* _Information given_
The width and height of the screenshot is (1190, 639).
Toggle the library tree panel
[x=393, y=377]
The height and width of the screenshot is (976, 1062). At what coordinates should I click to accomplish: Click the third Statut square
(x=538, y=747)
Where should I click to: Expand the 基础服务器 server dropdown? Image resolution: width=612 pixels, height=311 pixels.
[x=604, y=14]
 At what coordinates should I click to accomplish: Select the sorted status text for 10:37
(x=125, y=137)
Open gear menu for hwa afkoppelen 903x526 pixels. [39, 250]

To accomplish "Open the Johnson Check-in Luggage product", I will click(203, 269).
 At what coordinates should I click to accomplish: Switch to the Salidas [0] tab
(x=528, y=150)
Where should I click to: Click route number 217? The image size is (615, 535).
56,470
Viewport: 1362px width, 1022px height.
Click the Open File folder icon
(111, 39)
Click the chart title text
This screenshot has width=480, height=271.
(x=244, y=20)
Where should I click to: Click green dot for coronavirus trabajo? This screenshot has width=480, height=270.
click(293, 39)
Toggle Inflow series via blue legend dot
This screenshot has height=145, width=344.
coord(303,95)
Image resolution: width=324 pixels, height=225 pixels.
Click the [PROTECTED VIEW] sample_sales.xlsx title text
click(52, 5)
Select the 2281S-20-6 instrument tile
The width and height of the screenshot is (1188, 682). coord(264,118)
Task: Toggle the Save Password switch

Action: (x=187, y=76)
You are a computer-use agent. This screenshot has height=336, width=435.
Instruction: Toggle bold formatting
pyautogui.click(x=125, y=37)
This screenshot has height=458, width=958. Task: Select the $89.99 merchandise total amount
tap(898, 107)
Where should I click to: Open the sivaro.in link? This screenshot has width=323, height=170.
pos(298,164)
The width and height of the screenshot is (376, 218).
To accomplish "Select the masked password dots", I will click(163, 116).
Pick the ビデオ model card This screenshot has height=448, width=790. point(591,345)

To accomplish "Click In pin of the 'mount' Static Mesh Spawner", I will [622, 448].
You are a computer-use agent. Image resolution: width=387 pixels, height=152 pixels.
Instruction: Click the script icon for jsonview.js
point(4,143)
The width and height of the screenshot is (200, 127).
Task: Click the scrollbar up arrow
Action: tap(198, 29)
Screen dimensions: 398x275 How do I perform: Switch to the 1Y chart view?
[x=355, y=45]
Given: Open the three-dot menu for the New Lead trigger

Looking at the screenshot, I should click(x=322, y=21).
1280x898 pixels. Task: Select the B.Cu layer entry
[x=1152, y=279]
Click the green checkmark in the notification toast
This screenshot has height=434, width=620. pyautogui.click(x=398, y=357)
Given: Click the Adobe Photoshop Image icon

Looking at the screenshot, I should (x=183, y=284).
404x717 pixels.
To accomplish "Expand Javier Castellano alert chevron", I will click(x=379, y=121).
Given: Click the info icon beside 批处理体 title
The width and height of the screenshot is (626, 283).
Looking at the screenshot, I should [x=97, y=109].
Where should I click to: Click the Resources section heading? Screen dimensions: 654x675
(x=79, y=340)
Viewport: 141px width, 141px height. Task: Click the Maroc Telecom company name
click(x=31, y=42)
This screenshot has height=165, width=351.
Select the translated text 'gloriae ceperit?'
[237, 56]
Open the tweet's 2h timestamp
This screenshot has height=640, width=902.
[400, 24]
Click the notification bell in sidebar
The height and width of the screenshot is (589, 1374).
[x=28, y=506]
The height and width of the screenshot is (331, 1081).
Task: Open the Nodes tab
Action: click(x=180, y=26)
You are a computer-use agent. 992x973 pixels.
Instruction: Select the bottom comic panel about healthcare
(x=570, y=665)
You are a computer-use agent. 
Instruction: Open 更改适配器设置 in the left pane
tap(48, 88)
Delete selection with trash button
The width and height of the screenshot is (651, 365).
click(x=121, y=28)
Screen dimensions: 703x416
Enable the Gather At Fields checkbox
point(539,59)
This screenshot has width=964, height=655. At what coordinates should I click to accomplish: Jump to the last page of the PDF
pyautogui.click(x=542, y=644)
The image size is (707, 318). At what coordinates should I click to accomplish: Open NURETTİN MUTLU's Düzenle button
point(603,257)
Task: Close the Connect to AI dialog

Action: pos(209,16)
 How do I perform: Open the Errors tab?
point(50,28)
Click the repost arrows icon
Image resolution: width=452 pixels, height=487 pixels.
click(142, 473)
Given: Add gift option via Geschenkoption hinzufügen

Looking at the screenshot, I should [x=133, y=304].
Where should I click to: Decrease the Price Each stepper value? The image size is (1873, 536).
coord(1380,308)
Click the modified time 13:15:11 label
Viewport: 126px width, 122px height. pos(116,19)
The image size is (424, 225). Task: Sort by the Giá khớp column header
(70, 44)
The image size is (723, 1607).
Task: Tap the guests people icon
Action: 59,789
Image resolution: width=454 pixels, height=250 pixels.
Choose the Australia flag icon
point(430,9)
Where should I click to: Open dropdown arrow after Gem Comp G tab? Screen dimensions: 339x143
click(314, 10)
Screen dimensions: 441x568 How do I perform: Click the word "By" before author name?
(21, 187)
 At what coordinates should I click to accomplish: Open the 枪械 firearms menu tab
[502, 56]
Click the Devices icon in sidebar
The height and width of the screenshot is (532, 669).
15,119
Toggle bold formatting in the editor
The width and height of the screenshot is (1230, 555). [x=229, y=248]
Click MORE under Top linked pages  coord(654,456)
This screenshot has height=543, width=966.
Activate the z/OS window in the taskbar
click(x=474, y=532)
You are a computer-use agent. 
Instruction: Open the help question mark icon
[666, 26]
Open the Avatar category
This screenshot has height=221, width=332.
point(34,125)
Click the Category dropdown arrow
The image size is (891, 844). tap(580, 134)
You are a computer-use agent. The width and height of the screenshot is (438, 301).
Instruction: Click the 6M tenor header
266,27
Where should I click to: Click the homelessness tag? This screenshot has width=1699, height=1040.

* _What you are asked to do_
Show each line in the entries that holds the string "agent".

* _Result_
You are a computer-use agent. This screenshot has height=336, width=435.
You are a computer-use agent. Image resolution: width=387 pixels, height=152 pixels.
You are a computer-use agent. 992x973 pixels.
You are a computer-use agent. 
You are a computer-use agent. 
You are a computer-use agent. The width and height of the screenshot is (438, 301).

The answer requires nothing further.